The incident occurred one day before the ransomware attack crippled the city’s computer network. The sources said Clifton’s visit put him on the radar of investigators, including the FBI, which is conducting an ongoing investigation into the ransomware attack and helped interview Clifton after the building breach was identified.
However, according to Cumming’s report, investigators “did not find any indication” that Clifton had “damaged any equipment or took any material out of the building,” and the sources said Clifton is no longer a focus of the ransomware investigation.
Dave Fitz, an FBI spokesman, said the agency could not comment on the ransomware investigation.
The incident preceded by a couple weeks a mass shooting by a longtime Virginia Beach employee at a municipal building there, which raised questions about security for cities nationwide. Twelve people were killed in the attack, and several others wounded, before police shot and killed the suspect.
Cumming said her office could not discuss details of the Baltimore case beyond those in her report, but took the breach in Baltimore seriously in part because of the threat unauthorized visitors to city buildings can pose to employees.
“The OIG’s concern is the safety of all employees in Baltimore city government buildings,” Cumming said.
Her report identified a “lack of policies and procedures to account for who should have access to nonpublic city facilities and how employee terminations are communicated from departments to the proper security personnel.”
It also called for reforms — some of which have been made.

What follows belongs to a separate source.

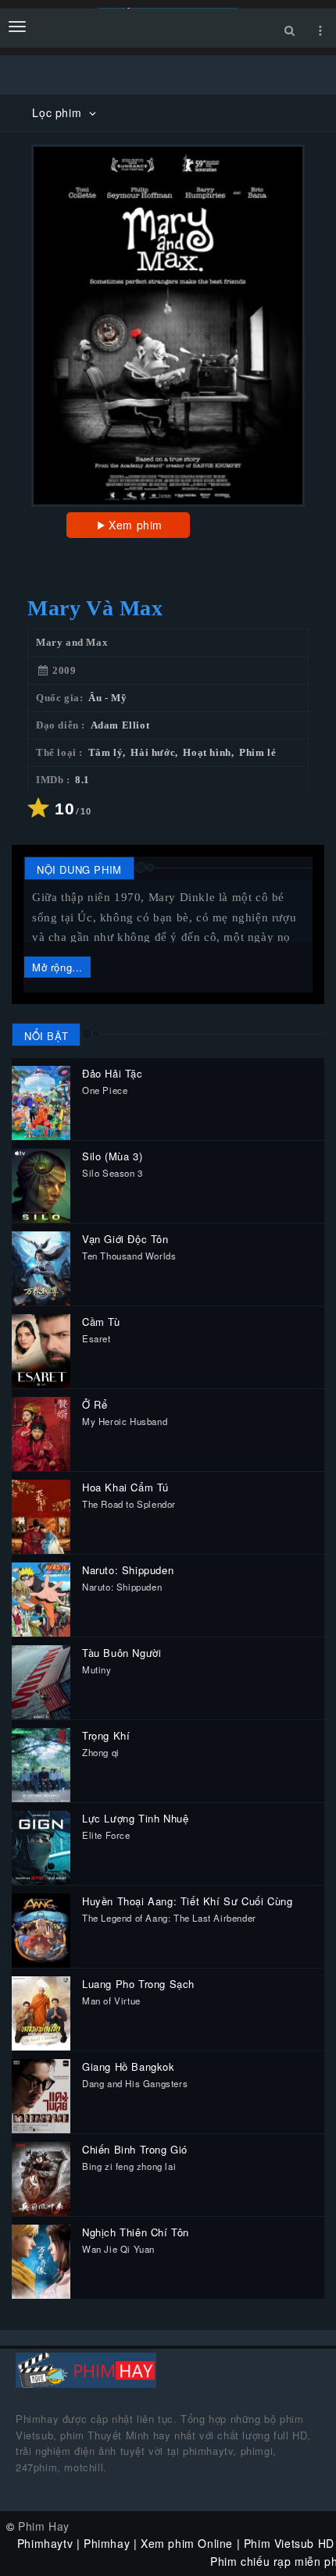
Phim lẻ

The city’s security vendor has barred the guard involved from working at city facilities, Cumming’s report said. And in a letter to Cumming’s office last week, Chichi Nyagah-Nash, the city’s acting general services director, wrote her department had “spent the past month” having discussions internally and with other agencies about introducing lasting improvements.
“The safety and security of the city staff in, and visitors to, city buildings is something that we take extremely seriously,” she wrote.
Nyagah-Nash said her department has reviewed and updated security protocols on validating the identification of employees and visitors, and put new stanchions in four buildings to better direct people toward security desks. She also said additional security personnel will be stationed at City Hall and the Wolman, Harry S. Cummings and Charles L. Benton Jr. buildings.
Nyagah-Nash’s department also will start a “building security campaign and educational outreach effort” to ensure employees are involved in keeping buildings safe by reporting suspicious behavior and denying access to those without proper identification.
“We are committed to addressing this with urgency in order to avoid a repetition of the incident that brought the matter to light,” Nyagah-Nash wrote.
Clifton, who sought the Democratic nomination for mayor in 2016, previously told the Sun that the investigation that resulted in his firing last year was the result of a misunderstanding. City IT officials aiding the inspector general determined Clifton created several routes to maintain his access to Chow’s computer; Clifton said he was researching how to better protect the city’s systems, and that the program the city characterized as a hacking tool was really anti-virus software.
City officials have estimated the ransomware attack — which shut down city email and other systems critical for real estate transactions and the collection of transfer and property taxes and water bills — will cost at least $18.2 million in lost or delayed revenue and costs for restoring systems. Hackers demanded the city pay them bitcoins worth about $76,000 on the day of the attack, but Democratic Mayor Bernard C. “Jack” Young has refused to do so.